Apache Spark data structures

In this section I am going to explain you Apache Spark data structures used by Spark for distributed processing of data at Lightning-Fast speed over distributed cluster. Learning Apache Spark data structures gives you understanding about Spark programming model.

Apache Spark data structures

Apache Spark data structures - Data Structures designed for Lightning-Fast Cluster Computing

Apache Spark Framework is designed and developed to provide enterprise grade distributed processing of large data sets over Lightning-Fast Spark Cluster. Here design of Apache Spark Data Structures plays a major role in fast and efficient processing of very large data sets. In this tutorial we are going to understand all the data structures of Apache Spark Framework. Understanding these will help you in writing better and efficient program for your client.

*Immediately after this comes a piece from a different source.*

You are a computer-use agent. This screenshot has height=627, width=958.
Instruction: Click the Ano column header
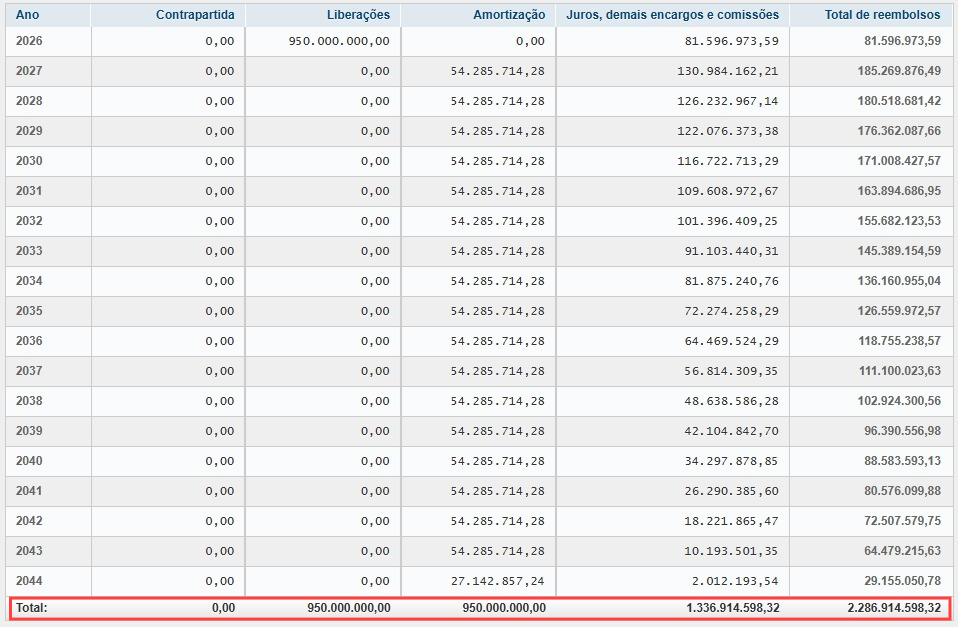pyautogui.click(x=28, y=15)
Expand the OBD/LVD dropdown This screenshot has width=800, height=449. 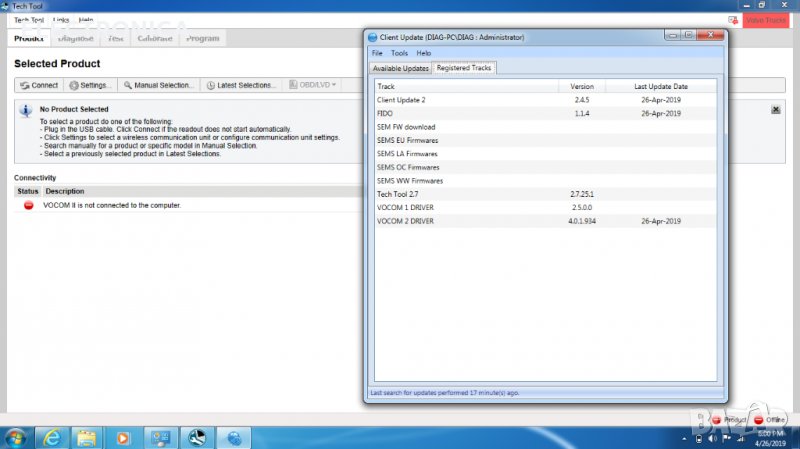tap(314, 85)
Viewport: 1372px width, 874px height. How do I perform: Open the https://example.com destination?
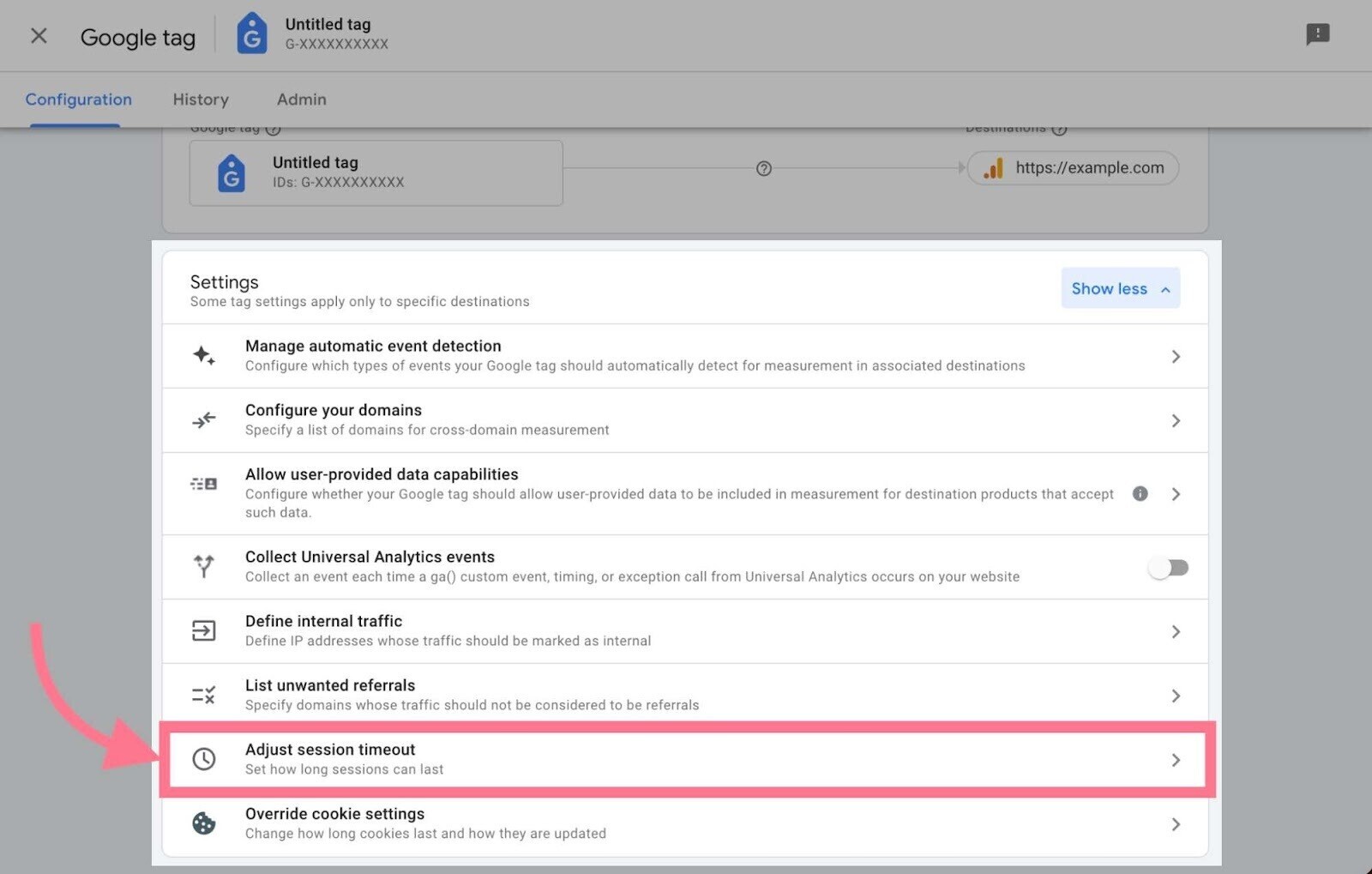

Data Structure plays very important role in programming language and each programming language comes with data structure specific that programming language. Data Structures is any programming language is a format for data organization, management and storage; which provides functions and operations for efficient processing of data. The popular data structures in most of the programming language are array, collection, file, tree, list and many more.

Data Structures in Apache Spark Framework

First version of Spark framework was released with RDD data structure and now a days it supports following data structures:

  1. RDD - Spark RDD (Resilient Distributed Dataset) is distributed collection of data over nodes in the cluster.
     
  2. Dataframe - The Dataframe is next data structures in Spark which is again a distributed collection of data and here data is organized into columns. This data structure is used with SparkSQL and provides sql like operations over the data.
     
  3. Dataset - Dataset is strongly typed, relational and column based data structure in Spark used with SparkSQL.
     
  4. TUNGSTEN - The Tungsten is new data structure introduced with the Spark 2.x (SparkSQL) to provide high performance processing of data. The Tungsten is a product of Project Tungsten which is a parallel project with Spark 2.x. The Tungsten operations works on the byte-code level and by optimizing Spark Jobs for CPU/Memory efficiency.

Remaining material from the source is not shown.